🤖 AI Summary
This study addresses the challenge of distribution shift in non-invasive magnetoencephalography (MEG) signals for speech decoding, which severely limits model generalization. Leveraging the LibriBrain phoneme classification benchmark, the authors systematically evaluate the impact of various model architectures—including residual CNNs, STFT-CNNs, CNN-Transformer hybrids, and MEGConformer—as well as data-centric strategies on robustness. Their findings indicate that instance normalization effectively mitigates distribution shifts, and that data preprocessing choices—such as label balancing and grouping strategies—play a more decisive role than model complexity. Saliency map analysis further reveals representational discrepancies across dataset splits. The best-performing custom CNN achieves a macro F1-score of 60.95%, a 21.42-point improvement over the baseline, while MEGConformer consistently attains 64.09% macro F1 on both validation and test sets.
📝 Abstract
This study investigates robust speech-related decoding from non-invasive MEG signals using the LibriBrain phoneme-classification benchmark from the 2025 PNPL competition. We compare residual convolutional neural networks (CNNs), an STFT-based CNN, and a CNN--Transformer hybrid, while also examining the effects of group averaging, label balancing, repeated grouping, normalization strategies, and data augmentation.

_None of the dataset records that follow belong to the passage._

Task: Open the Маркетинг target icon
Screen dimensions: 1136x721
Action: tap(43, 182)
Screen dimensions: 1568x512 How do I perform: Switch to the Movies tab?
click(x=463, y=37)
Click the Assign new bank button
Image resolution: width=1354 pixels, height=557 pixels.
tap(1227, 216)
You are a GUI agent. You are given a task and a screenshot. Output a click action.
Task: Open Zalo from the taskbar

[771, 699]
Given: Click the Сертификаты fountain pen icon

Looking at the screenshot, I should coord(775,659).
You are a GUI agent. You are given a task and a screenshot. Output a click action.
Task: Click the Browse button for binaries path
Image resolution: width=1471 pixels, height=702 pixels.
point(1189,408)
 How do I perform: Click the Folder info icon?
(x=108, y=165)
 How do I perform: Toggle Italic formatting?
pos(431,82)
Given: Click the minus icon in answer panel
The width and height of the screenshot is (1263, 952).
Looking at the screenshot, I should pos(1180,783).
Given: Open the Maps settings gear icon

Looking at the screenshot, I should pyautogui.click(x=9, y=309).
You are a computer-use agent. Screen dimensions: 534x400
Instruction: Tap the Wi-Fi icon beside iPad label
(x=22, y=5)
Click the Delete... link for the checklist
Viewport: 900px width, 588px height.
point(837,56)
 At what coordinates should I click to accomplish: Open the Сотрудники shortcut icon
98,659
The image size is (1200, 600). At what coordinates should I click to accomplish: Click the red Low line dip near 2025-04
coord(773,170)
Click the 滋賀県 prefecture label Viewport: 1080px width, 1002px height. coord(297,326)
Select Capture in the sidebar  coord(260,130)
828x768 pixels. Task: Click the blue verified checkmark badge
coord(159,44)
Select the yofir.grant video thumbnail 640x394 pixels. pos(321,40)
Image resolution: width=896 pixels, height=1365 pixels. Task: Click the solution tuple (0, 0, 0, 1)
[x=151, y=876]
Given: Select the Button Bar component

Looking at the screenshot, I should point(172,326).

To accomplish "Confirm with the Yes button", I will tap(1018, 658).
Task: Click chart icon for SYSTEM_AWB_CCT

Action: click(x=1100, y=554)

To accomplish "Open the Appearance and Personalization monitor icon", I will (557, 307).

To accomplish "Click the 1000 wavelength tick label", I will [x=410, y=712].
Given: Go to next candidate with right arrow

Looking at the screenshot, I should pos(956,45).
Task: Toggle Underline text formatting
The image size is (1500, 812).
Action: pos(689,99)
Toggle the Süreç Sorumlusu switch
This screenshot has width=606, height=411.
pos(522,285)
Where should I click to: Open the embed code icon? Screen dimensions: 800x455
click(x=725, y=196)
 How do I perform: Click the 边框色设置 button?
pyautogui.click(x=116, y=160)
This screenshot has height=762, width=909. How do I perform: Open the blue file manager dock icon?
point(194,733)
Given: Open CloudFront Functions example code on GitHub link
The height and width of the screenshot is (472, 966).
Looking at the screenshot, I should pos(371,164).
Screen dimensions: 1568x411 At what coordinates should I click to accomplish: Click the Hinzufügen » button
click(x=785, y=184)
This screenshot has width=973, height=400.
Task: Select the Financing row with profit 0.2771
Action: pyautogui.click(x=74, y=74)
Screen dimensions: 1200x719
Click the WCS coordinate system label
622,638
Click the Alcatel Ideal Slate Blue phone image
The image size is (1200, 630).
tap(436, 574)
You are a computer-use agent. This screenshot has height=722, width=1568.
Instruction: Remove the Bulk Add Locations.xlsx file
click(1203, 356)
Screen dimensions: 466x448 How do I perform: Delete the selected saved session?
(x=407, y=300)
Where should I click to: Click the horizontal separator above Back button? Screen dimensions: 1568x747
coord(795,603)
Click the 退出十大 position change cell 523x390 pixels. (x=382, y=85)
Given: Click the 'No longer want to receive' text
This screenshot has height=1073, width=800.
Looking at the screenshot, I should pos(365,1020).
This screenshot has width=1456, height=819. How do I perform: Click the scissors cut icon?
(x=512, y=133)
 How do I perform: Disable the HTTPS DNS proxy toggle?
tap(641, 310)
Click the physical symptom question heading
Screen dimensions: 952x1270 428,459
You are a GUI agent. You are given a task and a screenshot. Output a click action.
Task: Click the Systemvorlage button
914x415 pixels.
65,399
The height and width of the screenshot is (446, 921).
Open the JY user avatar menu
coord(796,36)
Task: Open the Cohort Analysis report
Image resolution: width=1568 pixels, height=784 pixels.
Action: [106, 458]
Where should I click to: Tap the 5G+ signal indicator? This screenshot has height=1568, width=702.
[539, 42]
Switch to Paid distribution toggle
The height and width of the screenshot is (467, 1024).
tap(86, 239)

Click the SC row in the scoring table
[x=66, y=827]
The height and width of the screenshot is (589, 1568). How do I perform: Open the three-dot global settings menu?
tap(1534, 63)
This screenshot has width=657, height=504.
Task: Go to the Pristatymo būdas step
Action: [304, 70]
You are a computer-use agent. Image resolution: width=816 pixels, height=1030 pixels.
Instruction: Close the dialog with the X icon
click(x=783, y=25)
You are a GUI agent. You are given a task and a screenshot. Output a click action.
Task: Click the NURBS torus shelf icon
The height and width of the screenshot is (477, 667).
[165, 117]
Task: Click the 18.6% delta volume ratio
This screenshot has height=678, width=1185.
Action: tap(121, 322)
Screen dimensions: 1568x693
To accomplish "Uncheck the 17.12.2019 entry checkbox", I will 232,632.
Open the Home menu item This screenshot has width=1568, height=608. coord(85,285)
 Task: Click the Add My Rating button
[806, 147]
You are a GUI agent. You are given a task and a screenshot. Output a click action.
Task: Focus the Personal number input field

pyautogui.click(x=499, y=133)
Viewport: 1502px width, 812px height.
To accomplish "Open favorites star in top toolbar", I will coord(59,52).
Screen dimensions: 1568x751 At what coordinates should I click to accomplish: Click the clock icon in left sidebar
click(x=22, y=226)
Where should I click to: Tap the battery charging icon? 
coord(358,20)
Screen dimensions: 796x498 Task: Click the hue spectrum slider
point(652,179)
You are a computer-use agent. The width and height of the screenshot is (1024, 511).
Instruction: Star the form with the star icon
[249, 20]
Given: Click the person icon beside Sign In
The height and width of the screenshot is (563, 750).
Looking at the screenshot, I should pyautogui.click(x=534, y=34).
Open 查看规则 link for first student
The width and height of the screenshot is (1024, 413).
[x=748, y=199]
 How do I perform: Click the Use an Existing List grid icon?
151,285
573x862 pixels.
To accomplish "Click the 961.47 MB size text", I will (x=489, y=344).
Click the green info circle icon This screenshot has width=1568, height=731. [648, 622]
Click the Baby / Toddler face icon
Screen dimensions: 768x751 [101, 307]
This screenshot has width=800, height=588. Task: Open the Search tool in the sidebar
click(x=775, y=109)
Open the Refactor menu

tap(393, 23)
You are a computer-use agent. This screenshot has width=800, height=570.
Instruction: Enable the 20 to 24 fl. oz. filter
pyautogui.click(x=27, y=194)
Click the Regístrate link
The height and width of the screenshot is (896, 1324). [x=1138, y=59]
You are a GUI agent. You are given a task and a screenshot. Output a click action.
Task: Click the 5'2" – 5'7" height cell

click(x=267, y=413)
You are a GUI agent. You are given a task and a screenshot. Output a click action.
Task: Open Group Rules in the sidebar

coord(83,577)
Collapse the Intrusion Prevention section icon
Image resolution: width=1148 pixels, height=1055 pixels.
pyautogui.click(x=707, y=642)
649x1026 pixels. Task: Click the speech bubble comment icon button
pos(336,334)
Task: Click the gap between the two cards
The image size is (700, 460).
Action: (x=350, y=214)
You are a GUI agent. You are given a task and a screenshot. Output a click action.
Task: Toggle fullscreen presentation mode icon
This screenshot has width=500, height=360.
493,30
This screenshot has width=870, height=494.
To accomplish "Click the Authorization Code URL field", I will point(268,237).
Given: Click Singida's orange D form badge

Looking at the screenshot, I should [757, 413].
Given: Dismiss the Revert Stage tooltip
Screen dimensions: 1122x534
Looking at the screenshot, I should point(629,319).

Across our in-house implementations, preprocessing and data-configuration choices matter more than additional architectural complexity, among which instance normalization emerges as the most influential modification for generalization. The strongest of our own models, a CNN with group averaging, label balancing, repeated grouping, and instance normalization, achieves 60.95% F1-macro on the test split, compared with 39.53% for the plain CNN baseline. However, most of our models, without instance normalization, show substantial validation-to-test degradation, indicating that distribution shift induced by different normalization statistics is a major obstacle to generalization in our experiments. By contrast, MEGConformer maintains 64.09% F1-macro on both validation and test, and saliency-map analysis is qualitatively consistent with this contrast: weaker models exhibit more concentrated or repetitive phoneme-sensitive patterns across splits, whereas MEGConformer appears more distributed. Overall, the results suggest that improving the reliability of non-invasive phoneme decoding will likely require better handling of normalization-related distribution shift while also addressing the challenge of single-trial decoding.